To me, every human that breathes, holds the potential seed for their own Mastery.
And so this is possible for each and every one of us - if we choose it and will it.
We are held back from this for a lot of weird, old and complicated reasons. To me, those reasons come more from archetypes of greed, control and warped power, than they do from an individual human reaching within to know God.
While almost every culture and religion has stories around Ascension of humanity in one way or another, Ascension is not owned by any one religious order or a group of people.
And so this idea we have that we are too insignificant or unworthy of walking a path that is Spirit-illuminated, may have some roots that are tangled with old religious orders created in a completely different time and context.
It need not be true anymore, if we do not will it so.
And so on the paths that are religion and spirituality, they may overlay onto each other and become one-path for some of us. For others they may diverge for a time before merging back as one, or they may diverge and never merge again.
Through this path, we may completely abandon the cosmology that we grew up with. We may have to face our issues with God and Religions, especially the divisive narrative most of us have inherited.
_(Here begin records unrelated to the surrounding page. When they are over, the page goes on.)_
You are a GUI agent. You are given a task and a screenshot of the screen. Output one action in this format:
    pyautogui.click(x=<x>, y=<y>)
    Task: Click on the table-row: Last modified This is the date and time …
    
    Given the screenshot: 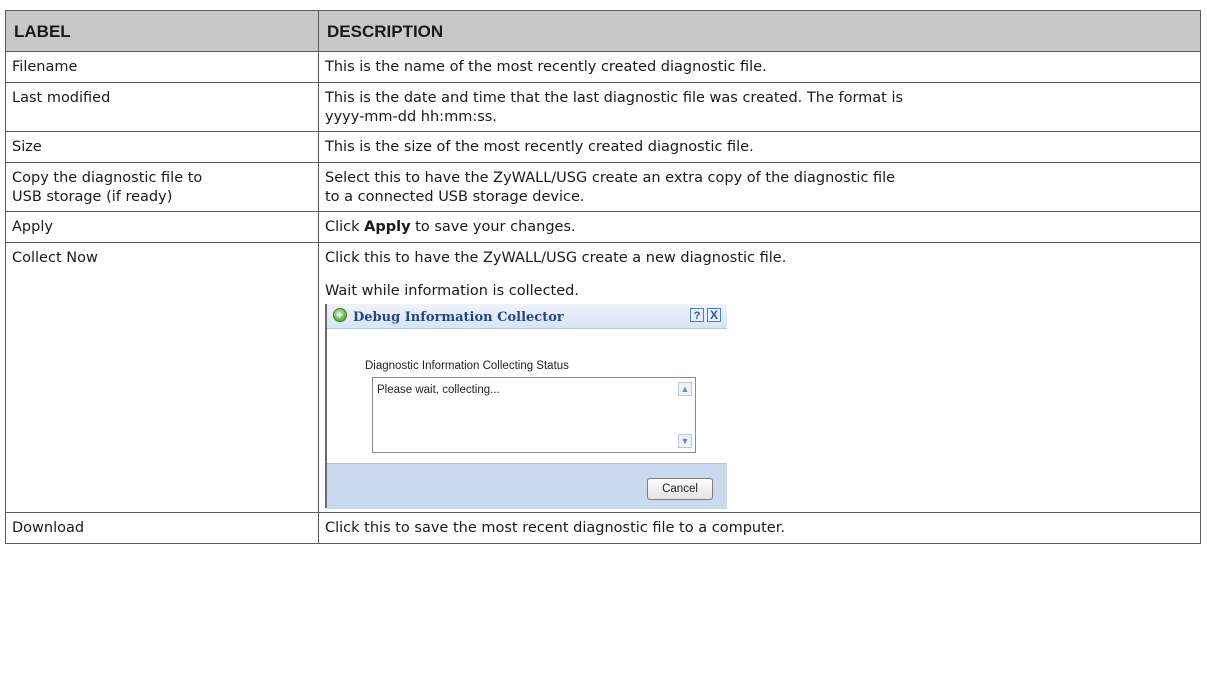 What is the action you would take?
    pyautogui.click(x=603, y=107)
    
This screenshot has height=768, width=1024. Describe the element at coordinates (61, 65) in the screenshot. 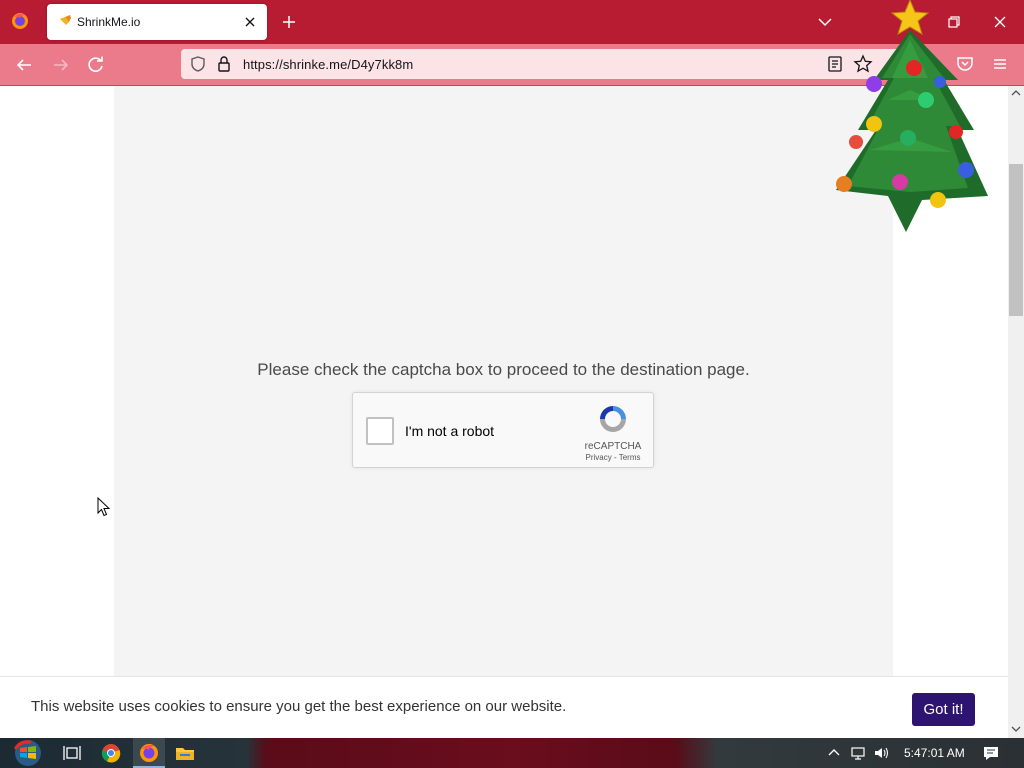

I see `forward-arrow-icon` at that location.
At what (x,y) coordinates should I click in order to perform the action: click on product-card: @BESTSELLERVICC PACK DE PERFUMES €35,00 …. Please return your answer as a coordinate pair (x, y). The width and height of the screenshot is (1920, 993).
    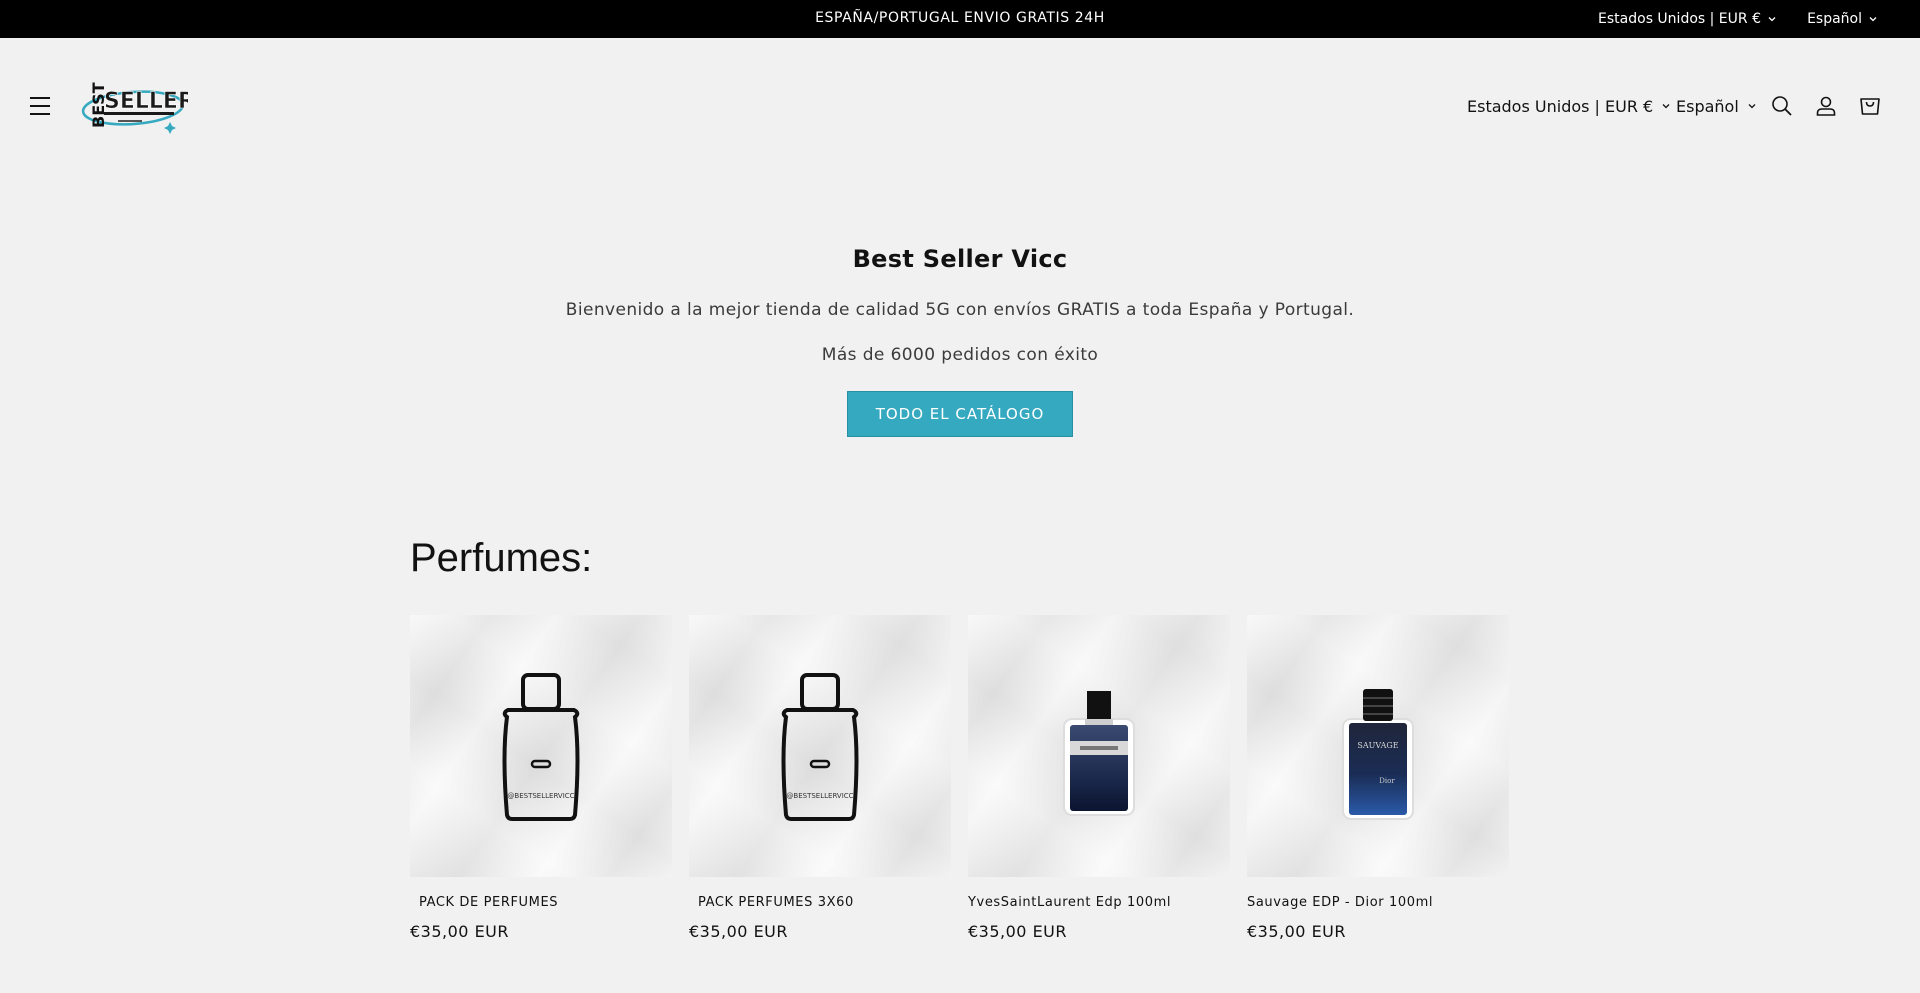
    Looking at the image, I should click on (541, 778).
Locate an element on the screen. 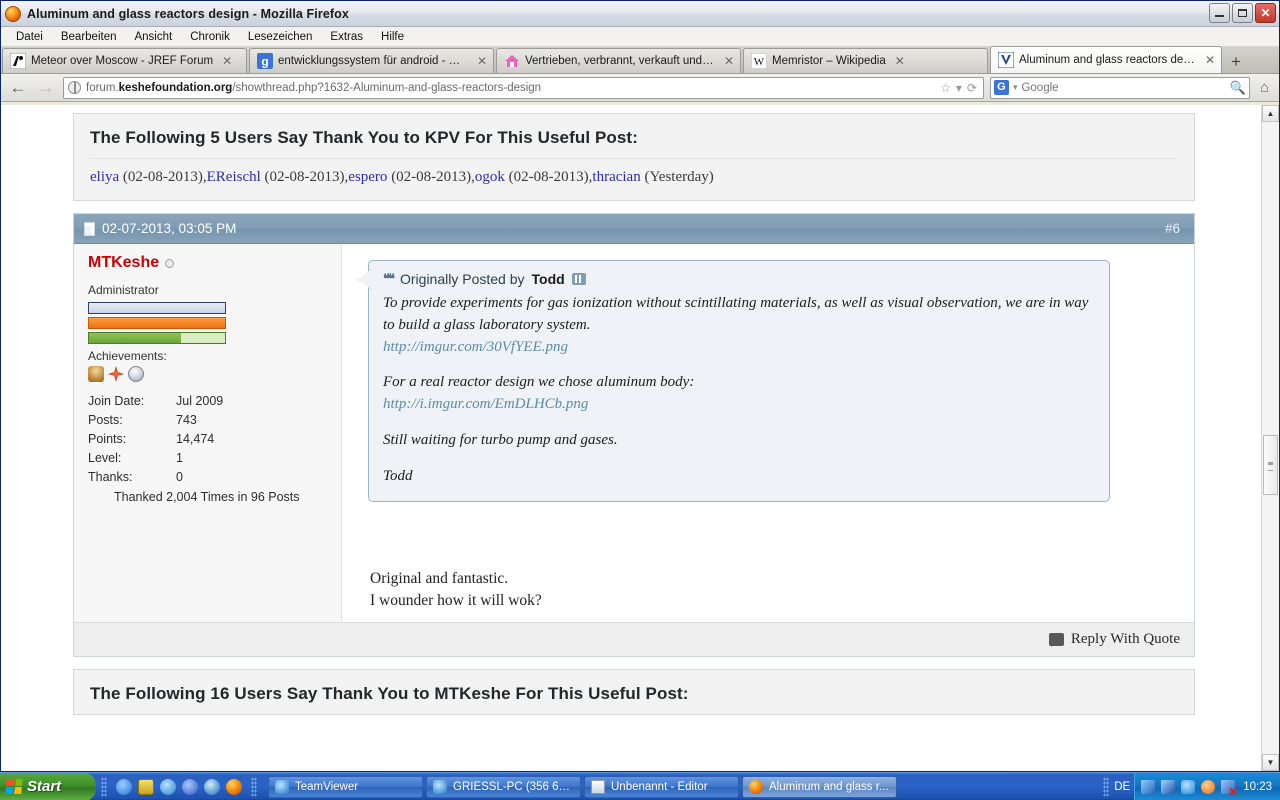 The image size is (1280, 800). browser-tab-4: W Memristor – Wikipedia ✕ is located at coordinates (866, 60).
At some point, we all come to resolution and integration with Faith - all Faiths.
Ours and that of others.
Holier-Than-Thou
Most of us to do love the experience of being wrong, devalued or feeling less than.
As such, the experience of interacting with someone who gives us the sense that they are holier-than-us can make us apathetic, anger or closed off.
I’ve certainly felt that way, so I was really surprised to find out that I was also on the giving end of this relationship.
Sometimes, when we are moved by our epic Will-power and Soul-passion, we roar with our Spirit-fire. This is a truly awesome place to be.
Some of us more than others, can become rigidly righteous for a while.
Since empathy is my natural gift, I thought I was above righteousness and that I’d never have to work through it. This was not the case.
Driven by the desire to be seen and uplift others - whether they wanted me to or not - I was very lovingly shown how the tone of my voice, my intention and my words when speaking to others, carried the energy of being holier-than-thou.
This can come up during a one on one conversation, likely with a person who has a completely different experience and belief system of reality, Self and Divinity, or just simply is in a different place in their life. Alternatively, it can come up towards a group of people who behave differently in the world, have different values and express behaviours divergent and incompatible from ours.
Either way, we believe our way, our path to be the supreme one.
I find the energy of righteousness shuts down another person. So even though we mean well, it doesn’t actually help us or the other person.
This required me to get quite real with why and how I shared my truth and my vulnerabilities. When I shared them because I really wanted to be see and valued, it didn’t leave room for another person. When I shared because I wanted to help another person and feel like a ‘guide or healer’, it worked for a while, but not consistently.
It boiled down to who it was serving.
Was I sharing something to serve Love, Humanity, Truth, Friendship?
Or, was I sharing it because I wanted to fill an ego-created need of being loved or seen as elevated or just needing to be correct?
So, if we desire true deep Heart and Soul connection, then righteousness is not a helpful tool.
Righteousness as a virtue is not the same as being holier-than-thou.
As a virtue it can be the guiding principle that keeps our words, actions and behaviours in alignment with and our Soul. It could also be our expression of integrity and how we ground into the Present Moment, while being cosmically connected to Divine Flow.
We are absolutely able to walk with imbued with virtue of Righteousness - knowing that we walk the Divine path of our Soul’s Perfection - while also allowing others their truths, their choices and their realities, without making it about us.
This way, we honour the Garden of Creation that is our world and our planet and celebrate every unique and diverse flower, trusting in the rightness of Divine expression.